- **Collected data**
☆ ☆ ☆ ☆ ☆ ☆ ☆

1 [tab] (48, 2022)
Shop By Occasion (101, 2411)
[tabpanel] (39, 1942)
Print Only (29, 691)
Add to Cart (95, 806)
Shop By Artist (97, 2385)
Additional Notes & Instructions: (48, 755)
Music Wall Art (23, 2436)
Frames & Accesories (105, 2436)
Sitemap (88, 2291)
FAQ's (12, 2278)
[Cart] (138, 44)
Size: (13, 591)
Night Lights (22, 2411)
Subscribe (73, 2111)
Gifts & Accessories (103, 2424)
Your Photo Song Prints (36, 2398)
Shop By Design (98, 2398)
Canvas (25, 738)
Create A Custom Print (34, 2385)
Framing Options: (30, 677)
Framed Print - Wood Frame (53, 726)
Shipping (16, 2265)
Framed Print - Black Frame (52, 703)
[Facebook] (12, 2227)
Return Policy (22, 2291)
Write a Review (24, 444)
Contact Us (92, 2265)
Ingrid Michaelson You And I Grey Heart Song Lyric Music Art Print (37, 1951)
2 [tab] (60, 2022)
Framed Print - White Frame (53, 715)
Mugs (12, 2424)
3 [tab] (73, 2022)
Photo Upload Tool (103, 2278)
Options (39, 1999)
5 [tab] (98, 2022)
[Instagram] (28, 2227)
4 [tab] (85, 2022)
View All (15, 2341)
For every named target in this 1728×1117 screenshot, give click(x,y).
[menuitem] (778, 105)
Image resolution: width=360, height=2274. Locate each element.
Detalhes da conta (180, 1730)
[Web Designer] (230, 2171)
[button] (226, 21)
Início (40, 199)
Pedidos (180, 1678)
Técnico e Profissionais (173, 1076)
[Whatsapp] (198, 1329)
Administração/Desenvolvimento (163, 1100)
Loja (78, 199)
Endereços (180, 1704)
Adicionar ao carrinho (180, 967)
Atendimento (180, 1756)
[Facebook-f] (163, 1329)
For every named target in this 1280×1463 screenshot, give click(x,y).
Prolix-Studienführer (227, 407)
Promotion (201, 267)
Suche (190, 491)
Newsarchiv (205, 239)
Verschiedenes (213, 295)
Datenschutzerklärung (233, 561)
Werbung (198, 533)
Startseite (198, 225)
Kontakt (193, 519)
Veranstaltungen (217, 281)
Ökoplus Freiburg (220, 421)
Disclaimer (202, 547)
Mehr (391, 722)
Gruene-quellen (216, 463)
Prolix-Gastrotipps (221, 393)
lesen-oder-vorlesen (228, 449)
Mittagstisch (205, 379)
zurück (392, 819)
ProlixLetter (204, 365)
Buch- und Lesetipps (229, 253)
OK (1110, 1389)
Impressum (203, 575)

☆ ☆ ☆ ☆ ☆ ☆ ☆

- **WHAT TO DO**
The full set of records should be duplicated exactly.

- **REPLY TO THE TASK**
1 [tab] (48, 2022)
Shop By Occasion (101, 2411)
[tabpanel] (39, 1942)
Print Only (29, 691)
Add to Cart (95, 806)
Shop By Artist (97, 2385)
Additional Notes & Instructions: (48, 755)
Music Wall Art (23, 2436)
Frames & Accesories (105, 2436)
Sitemap (88, 2291)
FAQ's (12, 2278)
[Cart] (138, 44)
Size: (13, 591)
Night Lights (22, 2411)
Subscribe (73, 2111)
Gifts & Accessories (103, 2424)
Your Photo Song Prints (36, 2398)
Shop By Design (98, 2398)
Canvas (25, 738)
Create A Custom Print (34, 2385)
Framing Options: (30, 677)
Framed Print - Wood Frame (53, 726)
Shipping (16, 2265)
Framed Print - Black Frame (52, 703)
[Facebook] (12, 2227)
Return Policy (22, 2291)
Write a Review (24, 444)
Contact Us (92, 2265)
Ingrid Michaelson You And I Grey Heart Song Lyric Music Art Print (37, 1951)
2 [tab] (60, 2022)
Framed Print - White Frame (53, 715)
Mugs (12, 2424)
3 [tab] (73, 2022)
Photo Upload Tool (103, 2278)
Options (39, 1999)
5 [tab] (98, 2022)
[Instagram] (28, 2227)
4 [tab] (85, 2022)
View All (15, 2341)
For every named target in this 1728×1117 screenshot, give click(x,y).
[menuitem] (778, 105)
Image resolution: width=360, height=2274. Locate each element.
Detalhes da conta (180, 1730)
[Web Designer] (230, 2171)
[button] (226, 21)
Início (40, 199)
Pedidos (180, 1678)
Técnico e Profissionais (173, 1076)
[Whatsapp] (198, 1329)
Administração/Desenvolvimento (163, 1100)
Loja (78, 199)
Endereços (180, 1704)
Adicionar ao carrinho (180, 967)
Atendimento (180, 1756)
[Facebook-f] (163, 1329)
For every named target in this 1280×1463 screenshot, give click(x,y).
Prolix-Studienführer (227, 407)
Promotion (201, 267)
Suche (190, 491)
Newsarchiv (205, 239)
Verschiedenes (213, 295)
Datenschutzerklärung (233, 561)
Werbung (198, 533)
Startseite (198, 225)
Kontakt (193, 519)
Veranstaltungen (217, 281)
Ökoplus Freiburg (220, 421)
Disclaimer (202, 547)
Mehr (391, 722)
Gruene-quellen (216, 463)
Prolix-Gastrotipps (221, 393)
lesen-oder-vorlesen (228, 449)
Mittagstisch (205, 379)
zurück (392, 819)
ProlixLetter (204, 365)
Buch- und Lesetipps (229, 253)
OK (1110, 1389)
Impressum (203, 575)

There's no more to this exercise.